Don't expect to hear about this
on the Washington Post editorial page
The
Wall Street Journal is the classic example of a newspaper where the reporters frequently do good, grounded-in-reality work while the editors hew closely to a pre-ordained, heavily politicized worldview. But
Media Matters shows how, on the subject of Michelle Rhee, the
Washington Post's editors have been, in the words of one of the paper's own education reporters, "steadfast, protective and, at times, adoring." (The blog post in which reporter Bill Turque said that was removed from the
Post's website.)
Media Matters offers a litany of cases in which the Post's editors attacked Rhee's critics and lauded Rhee—led by the editorial board's refusal to engage with the cheating scandal that took place on her watch.
Why? Because, editorial page editor Fred Hiatt told Media Matters, editors' support for Rhee's overall project trumped everything else, including cheating:
"Our view was that by abolishing the elected school board and taking full responsibility for the schools and then appointing a strong chancellor committed to a strong set of reforms, Mayor Fenty offered the best opportunity in a long time to actually make progress. And that if this chancellor missed, it might be a long time before the stars would align again and a serious attempt to improve the public schools would take place. Over the four years, our view was that Mayor Fenty and Chancellor Rhee took a lot of hard decisions that were necessary. After four years the schools were in much better shape than they had been four years before and that was measurable and demonstrable."

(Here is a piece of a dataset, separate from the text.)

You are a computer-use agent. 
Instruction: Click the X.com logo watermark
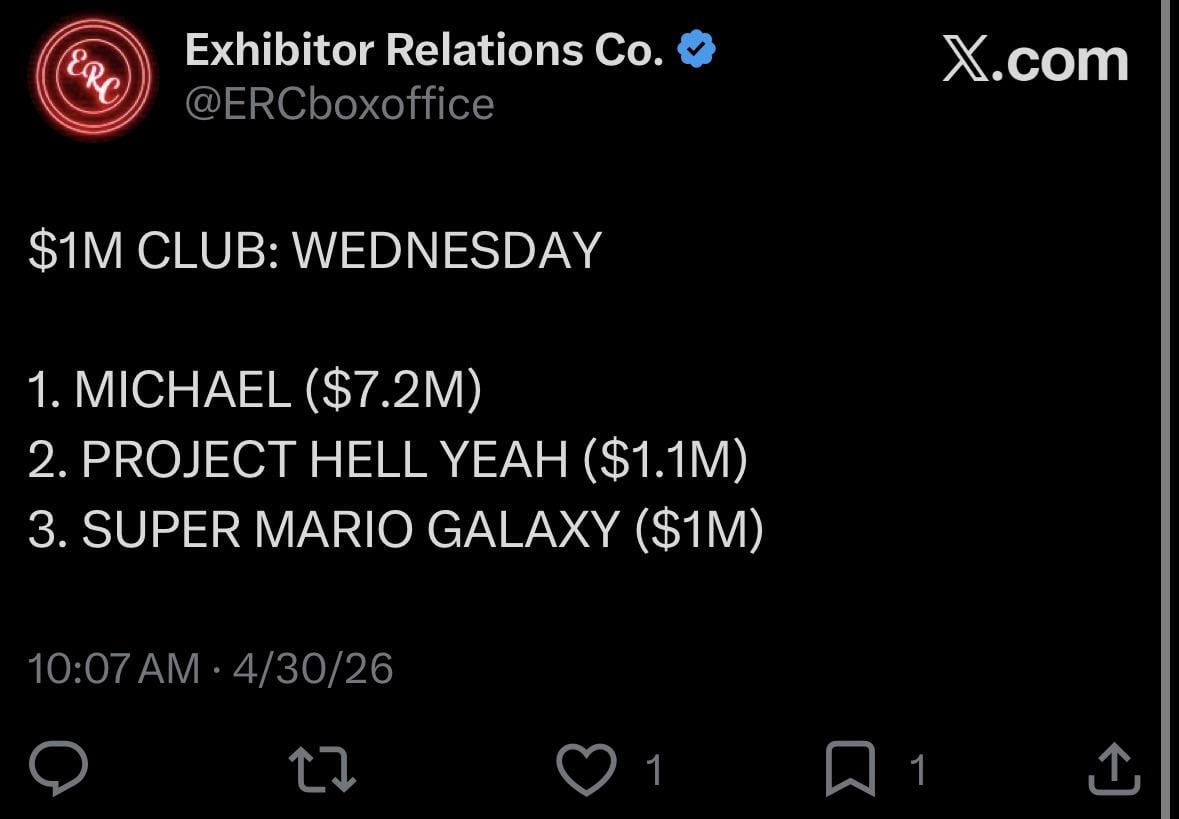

So, for Fred Hiatt and the rest of the Post's editorial board, defending Michelle Rhee (even from the paper's own education reporters) was more important than whether the alleged improvements came through cheating, and more important than whether the alleged improvements even held up under scrutiny. In fact, they did not: Under Rhee, gains on one key test held steady at the rate her predecessors had seen, while gains on another were largely due to the fact that she changed which students took the test and how results for students who did not take the test were recorded. Those factors coupled with demographic changes and cheating account for the overwhelming bulk of the the improvements Rhee claimed and the Washington Post's editors were so insistent on crediting her with.
Not that we thought much better of the Fred Hiatt editorial page, but now we have it from him: The Washington Post's editorial page is concerned with broad political projects, not with any pesky details that might point to gaps and problems in those projects.